◆ Exercise instructions
All lines below are to be output exactly as they stand.

◆ Material to process
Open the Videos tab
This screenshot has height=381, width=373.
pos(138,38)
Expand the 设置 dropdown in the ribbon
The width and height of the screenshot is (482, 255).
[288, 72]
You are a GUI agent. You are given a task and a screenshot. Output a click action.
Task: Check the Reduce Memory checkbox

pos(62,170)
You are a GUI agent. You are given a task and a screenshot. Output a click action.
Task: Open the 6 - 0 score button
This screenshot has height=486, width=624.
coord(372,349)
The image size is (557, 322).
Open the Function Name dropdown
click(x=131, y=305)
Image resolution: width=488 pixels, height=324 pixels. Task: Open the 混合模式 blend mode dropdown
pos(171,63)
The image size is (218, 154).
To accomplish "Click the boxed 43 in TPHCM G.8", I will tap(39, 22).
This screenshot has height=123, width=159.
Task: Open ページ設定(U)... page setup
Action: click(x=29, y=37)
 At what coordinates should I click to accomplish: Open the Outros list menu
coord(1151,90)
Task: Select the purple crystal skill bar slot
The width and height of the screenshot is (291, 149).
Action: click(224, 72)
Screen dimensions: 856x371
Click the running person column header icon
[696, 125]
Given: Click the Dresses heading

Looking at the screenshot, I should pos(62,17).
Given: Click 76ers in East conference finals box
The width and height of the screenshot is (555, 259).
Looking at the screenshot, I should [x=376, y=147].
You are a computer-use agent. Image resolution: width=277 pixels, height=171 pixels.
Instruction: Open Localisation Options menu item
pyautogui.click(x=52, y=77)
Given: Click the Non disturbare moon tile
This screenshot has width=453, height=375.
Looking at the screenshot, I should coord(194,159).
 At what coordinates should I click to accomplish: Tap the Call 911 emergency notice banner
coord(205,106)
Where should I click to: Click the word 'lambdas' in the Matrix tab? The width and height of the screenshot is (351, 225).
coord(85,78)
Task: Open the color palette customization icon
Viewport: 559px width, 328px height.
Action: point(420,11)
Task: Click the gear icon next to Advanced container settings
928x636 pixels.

◆ Answer below
Open the Videos tab
This screenshot has height=381, width=373.
pos(138,38)
Expand the 设置 dropdown in the ribbon
The width and height of the screenshot is (482, 255).
[288, 72]
You are a GUI agent. You are given a task and a screenshot. Output a click action.
Task: Check the Reduce Memory checkbox

pos(62,170)
You are a GUI agent. You are given a task and a screenshot. Output a click action.
Task: Open the 6 - 0 score button
This screenshot has height=486, width=624.
coord(372,349)
The image size is (557, 322).
Open the Function Name dropdown
click(x=131, y=305)
Image resolution: width=488 pixels, height=324 pixels. Task: Open the 混合模式 blend mode dropdown
pos(171,63)
The image size is (218, 154).
To accomplish "Click the boxed 43 in TPHCM G.8", I will tap(39, 22).
This screenshot has height=123, width=159.
Task: Open ページ設定(U)... page setup
Action: click(x=29, y=37)
 At what coordinates should I click to accomplish: Open the Outros list menu
coord(1151,90)
Task: Select the purple crystal skill bar slot
The width and height of the screenshot is (291, 149).
Action: click(224, 72)
Screen dimensions: 856x371
Click the running person column header icon
[696, 125]
Given: Click the Dresses heading

Looking at the screenshot, I should pos(62,17).
Given: Click 76ers in East conference finals box
The width and height of the screenshot is (555, 259).
Looking at the screenshot, I should [x=376, y=147].
You are a computer-use agent. Image resolution: width=277 pixels, height=171 pixels.
Instruction: Open Localisation Options menu item
pyautogui.click(x=52, y=77)
Given: Click the Non disturbare moon tile
This screenshot has width=453, height=375.
Looking at the screenshot, I should coord(194,159).
 At what coordinates should I click to accomplish: Tap the Call 911 emergency notice banner
coord(205,106)
Where should I click to: Click the word 'lambdas' in the Matrix tab? The width and height of the screenshot is (351, 225).
coord(85,78)
Task: Open the color palette customization icon
Viewport: 559px width, 328px height.
Action: point(420,11)
Task: Click the gear icon next to Advanced container settings
928x636 pixels.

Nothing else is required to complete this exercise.